LOG: entering standby mode
LOG: redo starts at 31B/FDFFC0D8
WARNING: page 7843 of relation base/25999670/33421425 is uninitialized
PANIC: WAL contains references to invalid pages
LOG: startup process (PID 4580) was terminated by signal 6: Aborted
LOG: terminating any other active server processes


===

here is me restarting...adding this since there are no timestamps in this log...

===


LOG: database system was interrupted while in recovery at log time 2014-06-02 17:31:05 CDT
HINT: If this has occurred more than once some data might be corrupted and you might need to choose an earlier recovery target.
LOG: entering standby mode
LOG: redo starts at 31B/FDFFC0D8
WARNING: page 7843 of relation base/25999670/33421425 is uninitialized
PANIC: WAL contains references to invalid pages
LOG: startup process (PID 4838) was terminated by signal 6: Aborted
LOG: terminating any other active server processes



There is no activity in #2's pg_log postgresql-Mon.log file consummate to this event.
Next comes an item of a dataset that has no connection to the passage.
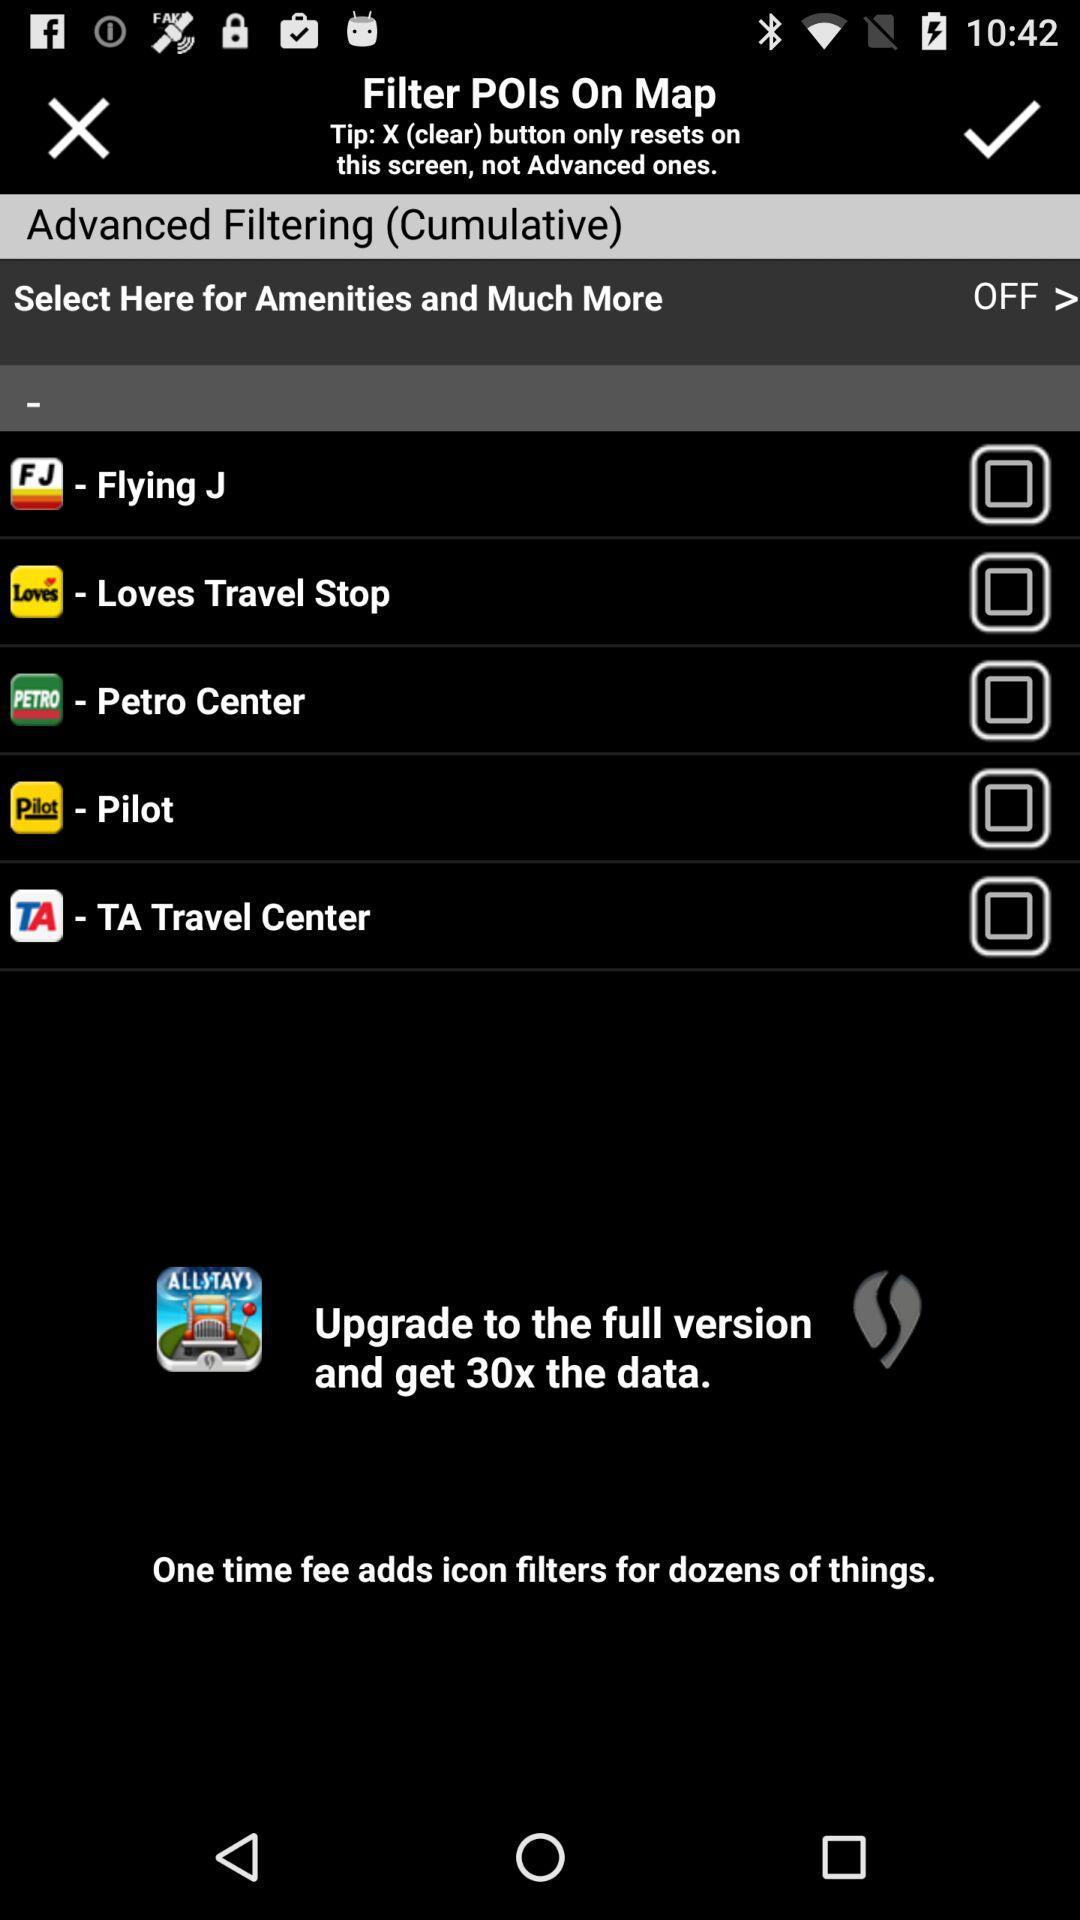 The width and height of the screenshot is (1080, 1920). I want to click on location, so click(1019, 483).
I have wal segments keeping 1,000. I have pg_xlog files dated yesterday.


This happened earlier today as well. It happened twice last week.
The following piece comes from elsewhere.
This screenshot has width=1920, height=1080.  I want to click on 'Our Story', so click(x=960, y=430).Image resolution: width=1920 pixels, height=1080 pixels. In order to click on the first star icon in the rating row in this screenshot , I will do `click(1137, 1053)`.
The "warning page" stuff is different from the pg_controldata stuff earlier today.


Here is pg_controldata from server 3 wrt server 1 replication.


pg_control version number: 922
Catalog version number: 201204301
Database system identifier: 5868266298097360799
Database cluster state: in archive recovery
pg_control last modified: Mon Jun 2 18:42:18 2014
Latest checkpoint location: 31B/FE08DB50
Prior checkpoint location: 31B/FE08DB50
Latest checkpoint's REDO location: 31B/FDFFC0D8
Latest checkpoint's TimeLineID: 1
Latest checkpoint's full_page_writes: on
Latest checkpoint's NextXID: 0/441709396
Latest checkpoint's NextOID: 33432042
Latest checkpoint's NextMultiXactId: 28077
Latest checkpoint's NextMultiOffset: 57507
Latest checkpoint's oldestXID: 241800232
Latest checkpoint's oldestXID's DB: 16573
Latest checkpoint's oldestActiveXID: 441709396
Time of latest checkpoint: Mon Jun 2 17:31:05 2014
Minimum recovery ending location: 31C/4E1C18
Backup start location: 0/0
Backup end location: 0/0
End-of-backup record required: no
Current wal_level setting: hot_standby
Current max_connections setting: 4000
Current max_prepared_xacts setting: 0
Current max_locks_per_xact setting: 64
Maximum data alignment: 8
Database block size: 8192
Blocks per segment of large relation: 131072
WAL block size: 8192
Bytes per WAL segment: 16777216
Maximum length of identifiers: 64
Maximum columns in an index: 32
Maximum size of a TOAST chunk: 1996
Date/time type storage: 64-bit integers
Float4 argument passing: by value
Float8 argument passing: by value


I have to redo the base backup and bring it back up again, so the rest of the stuff is about to be rsycnhed awak, but it has now failed twice today. It might well, again.


What more should I provide to try to find a solution?


Server 2 -> 1 replication has no issues.

Server 3 -> 2 (replicating server 1) is the one that's failing.

65Mbps line between them.


PG 9.28 across the board on Centos 6.5 64bit all across.